« Tous les clignotants sont au vert », se félicite Pier Vincenzo Piazza, fondateur de la société de biotechnologies bordelaise Aelis Farma, commentant les résultats de son étude clinique de phase I/II pour son candidat-médicament ciblant les troubles cognitifs liés à la trisomie 21 (ou syndrome de Down).
La voix est teintée de fierté. Le chercheur, fondateur et directeur du Neurocentre Magendie de 2007 à 2017, décortique depuis 1989 les mécanismes et le fonctionnement de récepteurs cannabinoïdes de type 1 (CB1) – protéine présente dans le système nerveux central, notamment le cerveau et la moelle épinière. Et il planche depuis 20 ans sur cette technologie d’inhibition sélective de la signalisation de CB1 autour de laquelle a été fondée la société Aelis Farma en 2014.

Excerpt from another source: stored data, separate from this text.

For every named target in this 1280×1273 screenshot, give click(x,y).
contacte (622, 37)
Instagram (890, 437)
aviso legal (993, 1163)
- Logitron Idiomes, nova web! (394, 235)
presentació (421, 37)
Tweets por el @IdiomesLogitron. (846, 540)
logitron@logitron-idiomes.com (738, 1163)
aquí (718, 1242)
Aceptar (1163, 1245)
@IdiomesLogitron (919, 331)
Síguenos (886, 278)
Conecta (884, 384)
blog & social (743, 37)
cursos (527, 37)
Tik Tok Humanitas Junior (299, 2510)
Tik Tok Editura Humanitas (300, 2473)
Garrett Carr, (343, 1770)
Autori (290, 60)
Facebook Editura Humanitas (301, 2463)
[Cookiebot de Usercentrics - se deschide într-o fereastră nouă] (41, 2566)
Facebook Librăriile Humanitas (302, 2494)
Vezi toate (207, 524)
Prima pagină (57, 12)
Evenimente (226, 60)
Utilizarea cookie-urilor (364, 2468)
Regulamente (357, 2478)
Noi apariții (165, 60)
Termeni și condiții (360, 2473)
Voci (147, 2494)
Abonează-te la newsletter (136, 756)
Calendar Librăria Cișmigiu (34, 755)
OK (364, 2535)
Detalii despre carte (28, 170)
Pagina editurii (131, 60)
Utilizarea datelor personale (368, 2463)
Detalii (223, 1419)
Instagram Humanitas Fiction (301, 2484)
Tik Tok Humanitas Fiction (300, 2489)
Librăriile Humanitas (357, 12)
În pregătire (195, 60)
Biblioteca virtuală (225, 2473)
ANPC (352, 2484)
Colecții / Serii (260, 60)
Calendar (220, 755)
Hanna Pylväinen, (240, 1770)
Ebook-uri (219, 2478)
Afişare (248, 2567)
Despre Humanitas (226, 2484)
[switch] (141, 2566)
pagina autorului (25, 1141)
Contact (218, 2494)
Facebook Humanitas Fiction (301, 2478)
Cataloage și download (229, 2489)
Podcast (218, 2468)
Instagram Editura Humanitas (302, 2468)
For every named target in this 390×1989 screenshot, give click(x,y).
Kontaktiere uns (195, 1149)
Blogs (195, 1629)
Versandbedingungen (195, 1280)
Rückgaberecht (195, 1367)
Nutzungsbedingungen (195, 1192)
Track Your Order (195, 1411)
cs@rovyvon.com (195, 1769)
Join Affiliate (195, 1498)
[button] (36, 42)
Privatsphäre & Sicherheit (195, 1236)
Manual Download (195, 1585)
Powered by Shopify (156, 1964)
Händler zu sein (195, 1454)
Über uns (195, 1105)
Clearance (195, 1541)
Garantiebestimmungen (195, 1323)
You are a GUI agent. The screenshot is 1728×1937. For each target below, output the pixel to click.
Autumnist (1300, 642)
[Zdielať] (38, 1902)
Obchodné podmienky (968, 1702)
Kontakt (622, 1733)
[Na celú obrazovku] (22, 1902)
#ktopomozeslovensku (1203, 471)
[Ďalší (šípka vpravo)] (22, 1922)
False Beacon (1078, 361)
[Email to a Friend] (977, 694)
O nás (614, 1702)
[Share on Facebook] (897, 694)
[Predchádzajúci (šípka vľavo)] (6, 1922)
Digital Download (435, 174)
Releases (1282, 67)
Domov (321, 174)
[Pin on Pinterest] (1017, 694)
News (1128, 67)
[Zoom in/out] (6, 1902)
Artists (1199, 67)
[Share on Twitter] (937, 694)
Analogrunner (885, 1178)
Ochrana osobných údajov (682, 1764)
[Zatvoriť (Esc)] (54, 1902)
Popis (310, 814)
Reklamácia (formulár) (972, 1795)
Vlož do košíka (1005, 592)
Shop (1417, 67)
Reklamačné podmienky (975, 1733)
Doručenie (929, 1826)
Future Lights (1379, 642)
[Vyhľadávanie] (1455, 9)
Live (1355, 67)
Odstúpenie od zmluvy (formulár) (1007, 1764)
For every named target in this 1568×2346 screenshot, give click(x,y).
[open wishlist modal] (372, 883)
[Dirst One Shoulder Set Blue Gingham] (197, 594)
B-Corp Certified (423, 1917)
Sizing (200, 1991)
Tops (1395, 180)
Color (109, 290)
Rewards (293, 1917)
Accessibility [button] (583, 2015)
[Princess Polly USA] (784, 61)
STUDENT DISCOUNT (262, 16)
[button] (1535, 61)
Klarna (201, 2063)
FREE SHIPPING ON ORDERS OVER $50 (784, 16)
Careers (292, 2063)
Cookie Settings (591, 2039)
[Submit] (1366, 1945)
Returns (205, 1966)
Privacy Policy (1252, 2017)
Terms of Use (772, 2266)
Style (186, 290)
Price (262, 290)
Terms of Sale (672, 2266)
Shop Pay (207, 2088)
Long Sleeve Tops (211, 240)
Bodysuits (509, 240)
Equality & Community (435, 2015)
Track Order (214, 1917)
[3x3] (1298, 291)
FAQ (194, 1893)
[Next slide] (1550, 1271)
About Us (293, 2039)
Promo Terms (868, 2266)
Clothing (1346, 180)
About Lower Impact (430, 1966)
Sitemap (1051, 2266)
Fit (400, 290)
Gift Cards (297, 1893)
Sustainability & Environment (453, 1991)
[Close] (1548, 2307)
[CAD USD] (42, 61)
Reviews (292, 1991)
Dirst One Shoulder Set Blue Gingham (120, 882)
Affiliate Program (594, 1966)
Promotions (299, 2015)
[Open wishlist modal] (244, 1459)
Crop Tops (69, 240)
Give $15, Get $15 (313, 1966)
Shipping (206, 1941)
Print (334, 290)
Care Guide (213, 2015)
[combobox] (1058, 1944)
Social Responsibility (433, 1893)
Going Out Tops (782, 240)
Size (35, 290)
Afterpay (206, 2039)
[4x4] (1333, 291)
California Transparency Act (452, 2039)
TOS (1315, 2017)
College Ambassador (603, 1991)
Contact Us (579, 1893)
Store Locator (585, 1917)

Le pipeline de la biotech bordelaise contient déjà deux candidats-médicaments, l’un indiqué pour réduire les troubles liés à l’addiction au cannabis, l’autre lié aux déficits cognitifs, notamment pour les personnes porteuses de trisomie 21.
Le pipeline de la biotech bordelaise contient déjà deux candidats-médicaments
Signes concordants d’efficacité
Pour ce dernier, Aelis Farma vient de publier les résultats de son étude clinique intégrant 29 adultes porteurs du syndrome de Down, réalisée pendant quatre semaines dans deux cliniques espagnoles. « D’une part, le profil de sécurité est très favorable, insiste Pier Vincenzo Piazza. D’autre part, AEF0217 a montré des signes clairs et concordants d’efficacité. »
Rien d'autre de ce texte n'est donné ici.